On Tue, 2008-04-01 at 14:06 +0200, Alberto Passalacqua wrote:
I'm sorry to repeat myself for the n-th time, but I don't understand why the assignee of a bug doesn't answer to the bug report for example, independently by votes, when it's a lot of time some of those bugs are reported. At this point, marking those bugs as WONTFIX seems a solution too, at least closer to what's actually happening.
The list of bugs at the beginning of this thread was written by me at least twice. I saw the bugs assigned for ages, without even a comment from the assignee, and of course without fixes. In the IRC channel I received answers like "we are waiting for the next version, then we will see if the bug is still there", but a bug usually doesn't fix by itself.
AFAIK the main-menu received a bunch of fixing and patches from Federico and others, but they were not aimed at closing specific bugs, but rather general tasks such as "reducing leaks" and "improving performance". I've sat in on at least one session of main-menu code review myself. What seems to be the problem here is communication. I suspect that Scott Reeves thinks these bugs might have been fixed by the review and patches, but that he's not entirely sure, and hasn't had time to verify it yet. Instead of closing the bugs as "probably fixed", he leaves them open so that they're not lost in case the bugs are still there.
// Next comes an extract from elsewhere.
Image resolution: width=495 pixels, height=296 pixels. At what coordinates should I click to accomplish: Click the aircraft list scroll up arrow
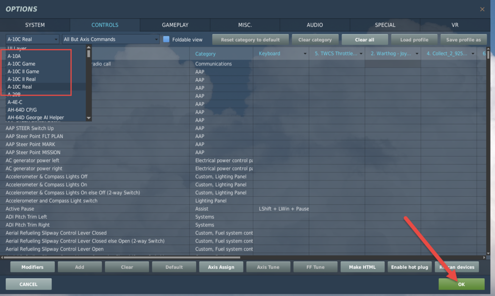coord(89,48)
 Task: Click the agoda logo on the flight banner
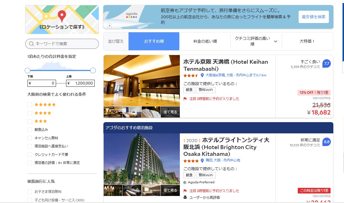pos(132,15)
This is good practice, but maybe it could have been communicated better.
The last comment I heard about these issues was from jpr, who said "I asked sreeves to revise them". From that time, nothing.
Have you tried contacting Scott directly? That seems like the most logical course of action.
I can vote for bugs, but it is pretty clear that a bug report regarding a memory leak of about 100 MB, a loading time of about a minute for an applet or a CPU usage of 100% are more urgent than, for example, resizing the menu buttons.
Being the main-menu one of the applets characterising GNOME in openSUSE, and being loaded by default, it's basic common sense to try to have it without these issues, or at least to give an answer of what plans are in the box for it.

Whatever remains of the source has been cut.